Pero la vida me tenía reservada una sorpresa más. Dado mi escaso presupuesto de estudiante se acercó a mí un señor a ofrecerme su apartamento en alquiler por 10 dólares la noche en Berlín oriental. Accedí. A través de mi anfitrión, Berlín se convirtió en otro recuento. Lo que era vivir en la antigua República Democrática de Alemania, estar detrás del muro y con la caída de este, abrir los ojos al desarrollo y progreso de Berlín occidental. Tenía 54 años mi nuevo amigo, más de 30 trabajando en la industria automotriz. Estaba desempleado hace ya un tiempo. No dormía, las angustias y el inevitable estrés de amanecer cada día en un país que le parecía de otro planeta lo desvelaban. Un país con cuyo desarrollo, tecnología, productos, procesos, habilidades y herramientas no podían competir ni él ni sus compañeros. Tampoco sus productos o empresas.
El día que el muro se derrumbó, miles de berlineses se derrumbaron. Perdieron la razón y el juicio al observar que, durante 30 o más años, casi toda una vida o los mejores años de esta, la propaganda oficial les había mentido y engañado frente a la vida de los ciudadanos al otro lado del muro. Muchos años después de ese viaje me subí en un avión rumbo a Cuba. Al llegar, sentí que había viajado en el tiempo al pasado. El entorno y el paisaje me ubicaban 50 años atrás, cuando no había ni nacido. La discusión entre capitalismo de mercado y socialismo estatizado es necesaria y válida. Es una discusión entre teorías e ideologías, donde hay, sin duda, intereses particulares o individuales. Pero también es una discusión a la luz de las evidencias y realidades empíricas sobre cuál genera mayor bienestar colectivo.
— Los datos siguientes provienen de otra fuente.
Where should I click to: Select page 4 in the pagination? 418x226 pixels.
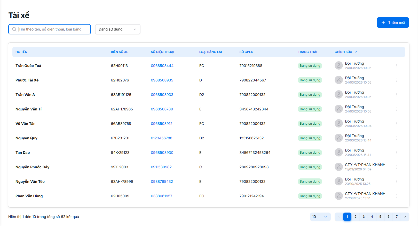click(372, 217)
En ese mismo sentido, es válido reconocer que con la caída del muro de Berlín se liberaron potentes fuerzas que no solo trajeron desregulación y apertura o globalización, sino que también han elevado significativamente la desigualdad y propiciado políticas asimétricas con importantes dilemas morales.
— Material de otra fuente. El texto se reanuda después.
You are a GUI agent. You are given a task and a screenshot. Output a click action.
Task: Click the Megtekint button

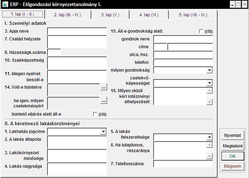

La caída del muro, según David Kaisser –autor de Una Vida en la Historia y profesor de Harvard y Carniege Melon– supuso el fin de una libertad con seguridad económica para el ciudadano ordinario del mundo occidental, un debilitamiento del estado del bienestar que surgió del New Deal americano como mecanismo de defensa de la democracia para enfrentar las amenazas del totalitarismo, inicialmente del nazismo y luego del comunismo.
En Colombia es muy difícil decir en qué estamos. Las evidencias y realidades empíricas dicen que más que un capitalismo de mercado hemos desarrollado un capitalismo clientelista o un capitalismo incompleto y rentista. En parte donde hay ausencia de competencia y una tendencia al estado del bienestar corporativo, distante de las necesidades del ciudadano ordinario bien sea como consumidor o como trabajador. Hicimos la apertura económica en 1990 pero no se desarrolló una institucionalidad alrededor de una política de competitividad.
Mucho después se empezaron a entender los vacíos y lagunas con que nos lanzamos a competir con el mundo. Hicimos la apertura buscando la internacionalización de la economía. Tres décadas después convocamos la respectiva misión para pensar en un marco integral de iniciativas y de políticas que la internacionalización requiere. Ñapa: El experimento de Liz Truss estrenando su cargo de primera ministra de Inglaterra al proponer recortar impuestos a los más ricos y endeudar al gobierno para subsidiar los efectos de la alta inflación en los más pobres y la clase media, ha resultado en un rotundo fracaso, según las fuerzas del mercado.